» **Extracted entries**
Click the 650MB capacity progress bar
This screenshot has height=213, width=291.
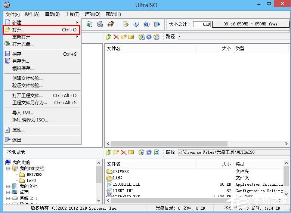tap(251, 24)
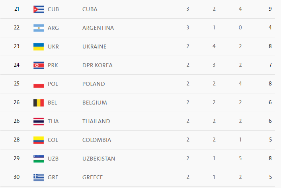Click the Argentina flag icon

38,28
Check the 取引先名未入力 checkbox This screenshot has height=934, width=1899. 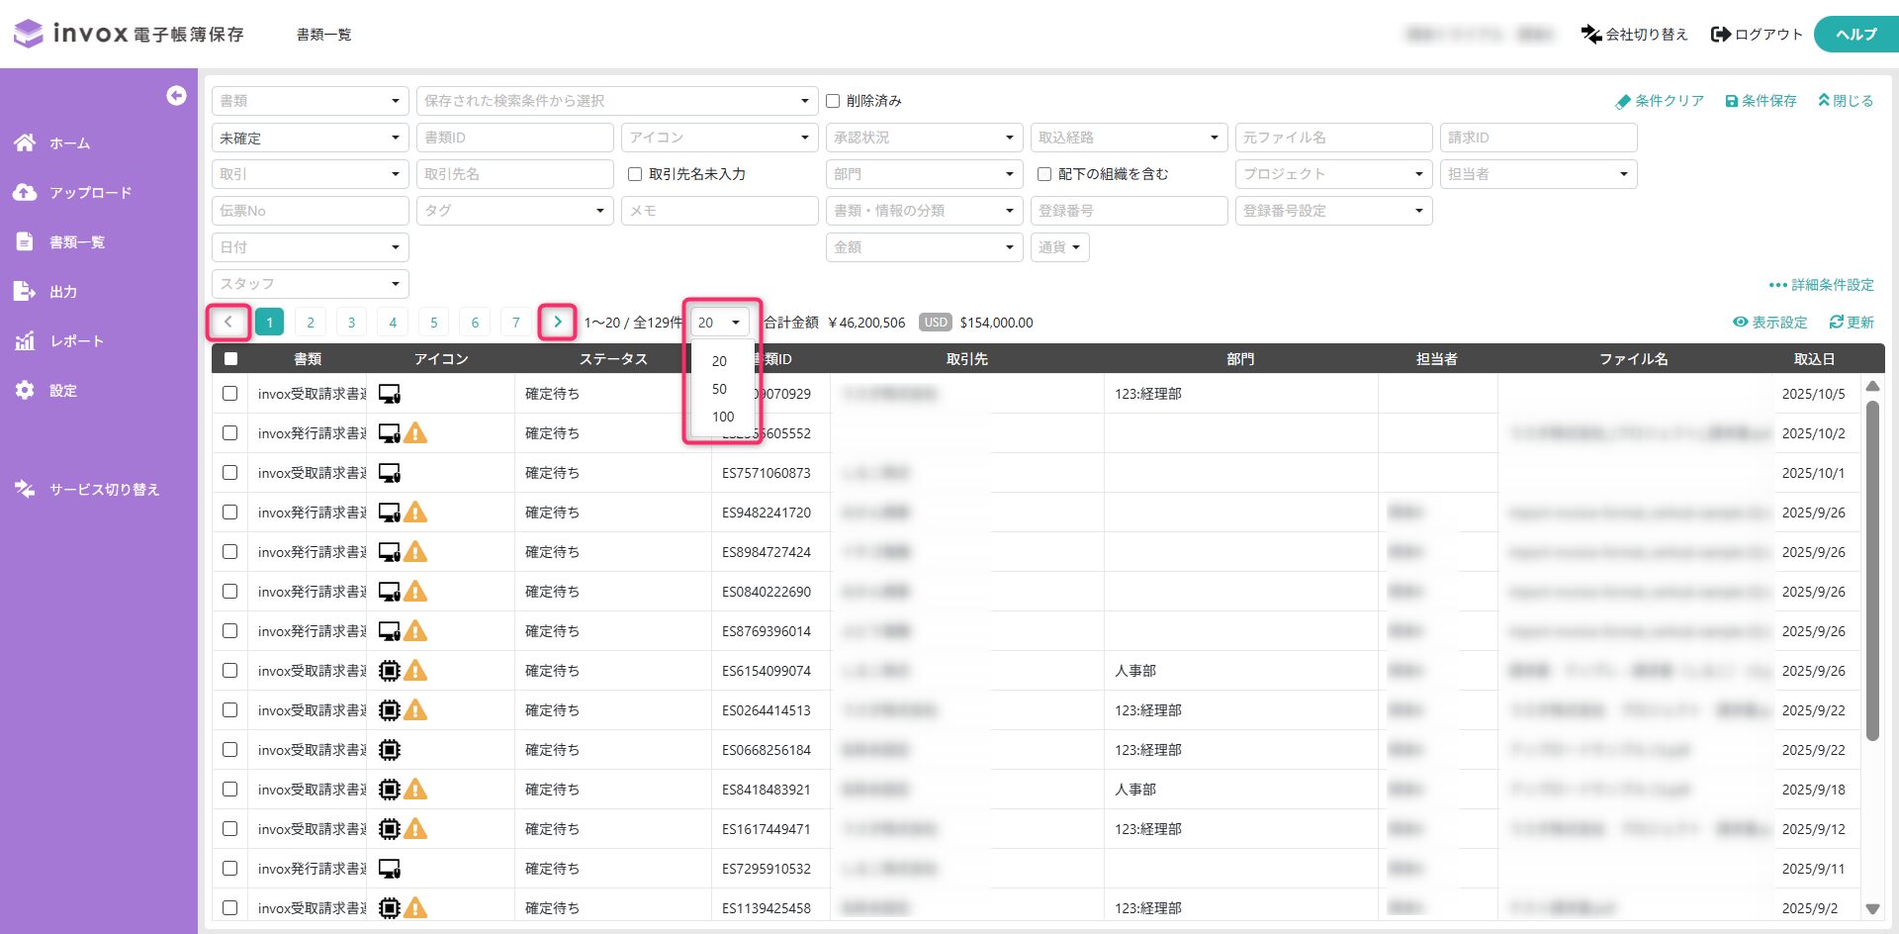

» **Work request**
Write out the entries above in full and exactly; no pictures.

» **Task output**
Click the 650MB capacity progress bar
This screenshot has height=213, width=291.
tap(251, 24)
Click the Argentina flag icon

38,28
Check the 取引先名未入力 checkbox This screenshot has height=934, width=1899. 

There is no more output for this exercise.